**Material for the task:**
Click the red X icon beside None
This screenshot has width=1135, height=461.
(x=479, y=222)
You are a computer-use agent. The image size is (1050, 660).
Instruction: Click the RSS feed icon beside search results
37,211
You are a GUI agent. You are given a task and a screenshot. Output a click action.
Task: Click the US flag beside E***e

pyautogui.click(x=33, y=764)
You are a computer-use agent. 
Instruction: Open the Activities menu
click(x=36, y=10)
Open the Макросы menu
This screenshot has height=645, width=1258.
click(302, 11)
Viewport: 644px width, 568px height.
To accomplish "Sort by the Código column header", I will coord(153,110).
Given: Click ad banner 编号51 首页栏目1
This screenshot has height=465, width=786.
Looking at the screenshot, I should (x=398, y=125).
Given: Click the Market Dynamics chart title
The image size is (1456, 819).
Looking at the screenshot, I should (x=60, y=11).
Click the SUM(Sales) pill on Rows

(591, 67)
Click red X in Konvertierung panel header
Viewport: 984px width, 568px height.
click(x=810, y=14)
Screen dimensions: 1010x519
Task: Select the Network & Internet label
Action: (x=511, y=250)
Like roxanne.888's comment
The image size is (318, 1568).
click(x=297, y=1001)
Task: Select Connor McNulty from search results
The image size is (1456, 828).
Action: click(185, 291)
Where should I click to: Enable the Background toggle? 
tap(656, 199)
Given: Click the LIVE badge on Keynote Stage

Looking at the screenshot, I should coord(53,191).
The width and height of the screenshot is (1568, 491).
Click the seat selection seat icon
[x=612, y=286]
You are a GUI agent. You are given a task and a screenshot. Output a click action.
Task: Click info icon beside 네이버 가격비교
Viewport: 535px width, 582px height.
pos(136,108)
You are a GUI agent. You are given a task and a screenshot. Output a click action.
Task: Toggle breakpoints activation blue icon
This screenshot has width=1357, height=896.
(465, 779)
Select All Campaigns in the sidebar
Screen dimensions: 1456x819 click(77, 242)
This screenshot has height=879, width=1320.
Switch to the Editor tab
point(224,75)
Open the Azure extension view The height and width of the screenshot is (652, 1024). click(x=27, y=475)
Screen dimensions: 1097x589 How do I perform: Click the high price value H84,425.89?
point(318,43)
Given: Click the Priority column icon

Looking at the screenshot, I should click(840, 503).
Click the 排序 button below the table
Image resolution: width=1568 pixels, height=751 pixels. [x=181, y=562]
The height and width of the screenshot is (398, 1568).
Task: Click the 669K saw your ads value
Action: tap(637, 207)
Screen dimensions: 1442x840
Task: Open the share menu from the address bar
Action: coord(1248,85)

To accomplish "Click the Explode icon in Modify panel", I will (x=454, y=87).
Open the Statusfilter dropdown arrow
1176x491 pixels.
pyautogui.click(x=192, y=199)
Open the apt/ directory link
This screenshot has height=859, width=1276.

**Brief:**
Convert the rows above into a numbered list and leave out the blank lines.

**Task answer:**
1. Click the red X icon beside None
2. This screenshot has width=1135, height=461.
3. (x=479, y=222)
4. You are a computer-use agent. The image size is (1050, 660).
5. Instruction: Click the RSS feed icon beside search results
6. 37,211
7. You are a GUI agent. You are given a task and a screenshot. Output a click action.
8. Task: Click the US flag beside E***e
9. pyautogui.click(x=33, y=764)
10. You are a computer-use agent. 
11. Instruction: Open the Activities menu
12. click(x=36, y=10)
13. Open the Макросы menu
14. This screenshot has height=645, width=1258.
15. click(302, 11)
16. Viewport: 644px width, 568px height.
17. To accomplish "Sort by the Código column header", I will coord(153,110).
18. Given: Click ad banner 编号51 首页栏目1
19. This screenshot has height=465, width=786.
20. Looking at the screenshot, I should (x=398, y=125).
21. Given: Click the Market Dynamics chart title
22. The image size is (1456, 819).
23. Looking at the screenshot, I should (x=60, y=11).
24. Click the SUM(Sales) pill on Rows
25. (591, 67)
26. Click red X in Konvertierung panel header
27. Viewport: 984px width, 568px height.
28. click(x=810, y=14)
29. Screen dimensions: 1010x519
30. Task: Select the Network & Internet label
31. Action: (x=511, y=250)
32. Like roxanne.888's comment
33. The image size is (318, 1568).
34. click(x=297, y=1001)
35. Task: Select Connor McNulty from search results
36. The image size is (1456, 828).
37. Action: click(185, 291)
38. Where should I click to: Enable the Background toggle? 
39. tap(656, 199)
40. Given: Click the LIVE badge on Keynote Stage
41. Looking at the screenshot, I should coord(53,191).
42. The width and height of the screenshot is (1568, 491).
43. Click the seat selection seat icon
44. [x=612, y=286]
45. You are a GUI agent. You are given a task and a screenshot. Output a click action.
46. Task: Click info icon beside 네이버 가격비교
47. Viewport: 535px width, 582px height.
48. pos(136,108)
49. You are a GUI agent. You are given a task and a screenshot. Output a click action.
50. Task: Toggle breakpoints activation blue icon
51. This screenshot has width=1357, height=896.
52. (465, 779)
53. Select All Campaigns in the sidebar
54. Screen dimensions: 1456x819 click(77, 242)
55. This screenshot has height=879, width=1320.
56. Switch to the Editor tab
57. point(224,75)
58. Open the Azure extension view The height and width of the screenshot is (652, 1024). click(x=27, y=475)
59. Screen dimensions: 1097x589 How do I perform: Click the high price value H84,425.89?
60. point(318,43)
61. Given: Click the Priority column icon
62. Looking at the screenshot, I should click(840, 503).
63. Click the 排序 button below the table
64. Image resolution: width=1568 pixels, height=751 pixels. [x=181, y=562]
65. The height and width of the screenshot is (398, 1568).
66. Task: Click the 669K saw your ads value
67. Action: tap(637, 207)
68. Screen dimensions: 1442x840
69. Task: Open the share menu from the address bar
70. Action: coord(1248,85)
71. To accomplish "Click the Explode icon in Modify panel", I will (x=454, y=87).
72. Open the Statusfilter dropdown arrow
73. 1176x491 pixels.
74. pyautogui.click(x=192, y=199)
75. Open the apt/ directory link
76. This screenshot has height=859, width=1276.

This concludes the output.